= FRAGMENT TEKSTU =
::::::::
#wHedK
Właścicielka powiedziała, że do piątku da znać, nawet jeśli się nie zakwalifikuję. Minął piątek, telefonu brak. To samo przez weekend i poniedziałek. Postanowiłam we wtorek udać się do salonu, żeby spróbować się dowiedzieć, co było nie tak – tak z czystej ciekawości.
Kiedy weszłam do salonu zobaczyłam chłopaka, któremu kobieta wszystko tłumaczyła i pokazywała. Kierowniczka zaprosiła mnie do siebie, więc produkuję się, że nie mam pretensji, ale umawiałyśmy się na telefon, że byłam przekonana, że wszystko dobrze poszło itd. Pani kierownik powiedziała, że byłam jej faworytką, podobnie było z manager salonu. Właścicielka uparła się na młodego chłopaka, bo widać, że jest gejem, a klientki myślą, że gej zna się na biżuterii. Chłopak nie miał doświadczenia, po prostu był gejem. I z tego miejsca chcę zaznaczyć, że Boże broń nie mam nic przeciwko homoseksualistom. To nie wina chłopaka, że dostał tę pracę. Szlag mnie trafił na myśl o toku rozumowania właścicielki salonu.
Kilka dni po tym wydarzeniu w wiadomościach widziałam marsz równości, który odbył się w Poznaniu. Jakiej równości, ja się pytam? Choć nie mam absolutnie nic do osób homoseksualnych, to muszę przyznać, że parady równości są dla mnie bez sensu – jakiej równości się domagacie? Nie żyjemy w latach 60.
Jakiej równości? No nie wiem, może takiej, że nie żyjemy w latach 60 a jeśli akurat jesteś osobą homoseksualną to nie masz prawa wziąść legalnie ślubu? adoptować dzieci? Jeśli jednak już żyjesz w związku homoseksualnym z osobą, która już ma dziecko i wychowujecie je jak rodzina, to gdyby coś się tej osobie stało, to dziecko trafia do domu dziecka, nie ważne, że wychowywałaś je całe jego życie. Nie masz do niego prawa. Gdyby twój partner umarł, nie masz nic do powiedzenia w sprawie pochówku. Już nie mówiąc o skali nienawiści jaka się wylewa, gdy tylko temat praw osób homoseksualnych zostanie poruszony. No ale czym są rozbite rodziny czy prześladowania przy tym, że ty nie dostałaś pracy w jakiejś sieciówie, dyskryminowane biedactwo.
::::::::
= DOSTARCZONE DANE =
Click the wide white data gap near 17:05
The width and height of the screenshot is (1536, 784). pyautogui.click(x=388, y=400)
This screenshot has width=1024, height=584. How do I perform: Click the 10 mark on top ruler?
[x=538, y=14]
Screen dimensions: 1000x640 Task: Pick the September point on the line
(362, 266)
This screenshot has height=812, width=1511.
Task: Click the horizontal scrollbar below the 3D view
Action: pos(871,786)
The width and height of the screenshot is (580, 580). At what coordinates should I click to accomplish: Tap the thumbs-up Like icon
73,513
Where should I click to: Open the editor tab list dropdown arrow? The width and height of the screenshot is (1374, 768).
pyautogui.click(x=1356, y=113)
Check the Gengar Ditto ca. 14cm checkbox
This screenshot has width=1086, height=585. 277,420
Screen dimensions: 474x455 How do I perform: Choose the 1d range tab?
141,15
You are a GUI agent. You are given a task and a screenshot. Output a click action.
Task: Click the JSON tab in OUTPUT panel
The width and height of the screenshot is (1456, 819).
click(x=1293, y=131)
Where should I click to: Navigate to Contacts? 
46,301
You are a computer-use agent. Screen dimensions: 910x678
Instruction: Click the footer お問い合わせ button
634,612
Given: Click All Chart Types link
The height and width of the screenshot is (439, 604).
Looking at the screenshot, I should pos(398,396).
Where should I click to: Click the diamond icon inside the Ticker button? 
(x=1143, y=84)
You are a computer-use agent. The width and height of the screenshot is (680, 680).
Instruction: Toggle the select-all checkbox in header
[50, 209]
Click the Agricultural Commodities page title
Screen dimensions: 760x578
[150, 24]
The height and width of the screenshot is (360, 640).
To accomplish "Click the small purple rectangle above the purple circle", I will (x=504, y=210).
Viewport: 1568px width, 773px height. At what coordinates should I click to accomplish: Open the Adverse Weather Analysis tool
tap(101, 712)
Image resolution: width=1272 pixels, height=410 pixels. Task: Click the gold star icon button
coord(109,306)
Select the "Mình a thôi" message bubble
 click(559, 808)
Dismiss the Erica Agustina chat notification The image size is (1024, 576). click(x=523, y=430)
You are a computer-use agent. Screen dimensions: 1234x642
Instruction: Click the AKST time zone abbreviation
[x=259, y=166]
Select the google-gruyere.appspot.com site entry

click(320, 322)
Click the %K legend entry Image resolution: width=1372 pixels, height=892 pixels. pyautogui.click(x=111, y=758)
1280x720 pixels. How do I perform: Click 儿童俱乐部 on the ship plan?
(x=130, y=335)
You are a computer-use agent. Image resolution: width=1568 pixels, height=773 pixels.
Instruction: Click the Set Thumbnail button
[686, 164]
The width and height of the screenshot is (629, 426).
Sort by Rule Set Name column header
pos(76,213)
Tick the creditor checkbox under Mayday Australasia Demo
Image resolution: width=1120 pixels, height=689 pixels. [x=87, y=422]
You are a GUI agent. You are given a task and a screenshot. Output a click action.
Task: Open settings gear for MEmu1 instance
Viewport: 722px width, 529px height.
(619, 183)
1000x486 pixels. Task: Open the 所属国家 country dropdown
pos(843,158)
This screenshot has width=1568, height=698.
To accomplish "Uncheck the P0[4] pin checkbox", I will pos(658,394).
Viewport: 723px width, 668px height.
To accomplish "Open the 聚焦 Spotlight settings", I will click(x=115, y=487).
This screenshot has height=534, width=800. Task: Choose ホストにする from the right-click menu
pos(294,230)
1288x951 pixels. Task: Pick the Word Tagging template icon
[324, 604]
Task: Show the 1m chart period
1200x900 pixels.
::::::::
= LISTA ZADAŃ =
1. Do jakiego dnia, według fragmentu tekstu, właścicielka salonu obiecała dać znać o wyniku?
2. Przepisz dosłownie z fragmentu tekstu wszystko od „Kiedy weszłam do” do „rozumowania właścicielki salonu.”.
Przy wykonywaniu zadań opieraj się wyłącznie na fragmencie tekstu.

= OCZEKIWANE ODPOWIEDZI =
1. Do piątku.

2.
Kiedy weszłam do salonu zobaczyłam chłopaka, któremu kobieta wszystko tłumaczyła i pokazywała. Kierowniczka zaprosiła mnie do siebie, więc produkuję się, że nie mam pretensji, ale umawiałyśmy się na telefon, że byłam przekonana, że wszystko dobrze poszło itd. Pani kierownik powiedziała, że byłam jej faworytką, podobnie było z manager salonu. Właścicielka uparła się na młodego chłopaka, bo widać, że jest gejem, a klientki myślą, że gej zna się na biżuterii. Chłopak nie miał doświadczenia, po prostu był gejem. I z tego miejsca chcę zaznaczyć, że Boże broń nie mam nic przeciwko homoseksualistom. To nie wina chłopaka, że dostał tę pracę. Szlag mnie trafił na myśl o toku rozumowania właścicielki salonu.